## Provided records:
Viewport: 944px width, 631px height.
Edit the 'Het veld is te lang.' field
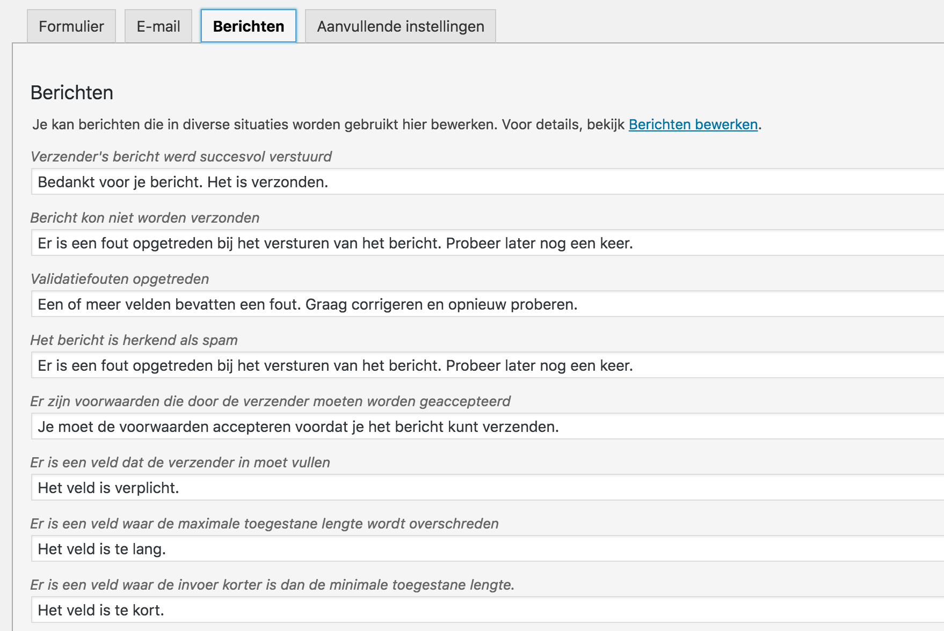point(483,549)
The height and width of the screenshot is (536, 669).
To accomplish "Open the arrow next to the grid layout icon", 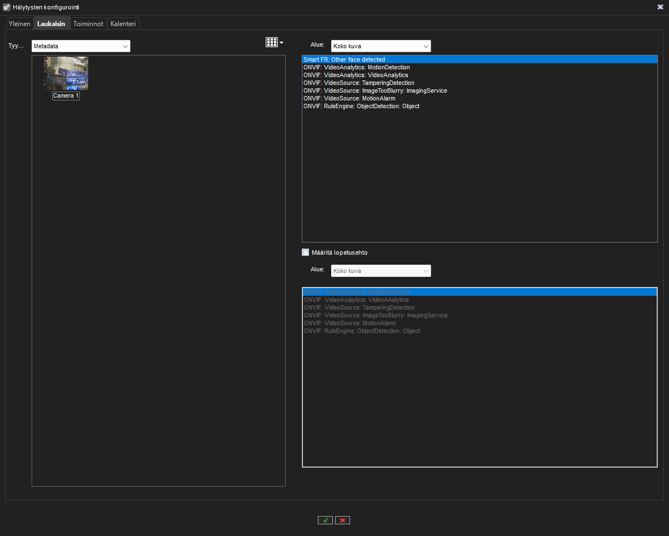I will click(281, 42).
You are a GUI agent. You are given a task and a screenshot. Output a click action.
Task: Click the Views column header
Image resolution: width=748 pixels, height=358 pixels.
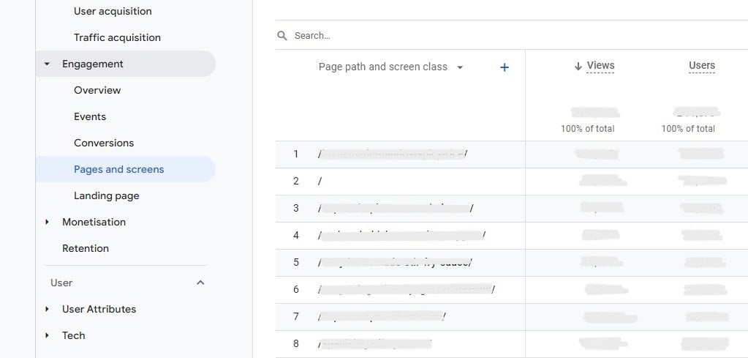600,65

## Your objective:
Find the line with "Task: Click the Views column header". Return it and each line after it through the end of the data, exactly, without pictures.

## Solution:
Task: Click the Views column header
Image resolution: width=748 pixels, height=358 pixels.
600,65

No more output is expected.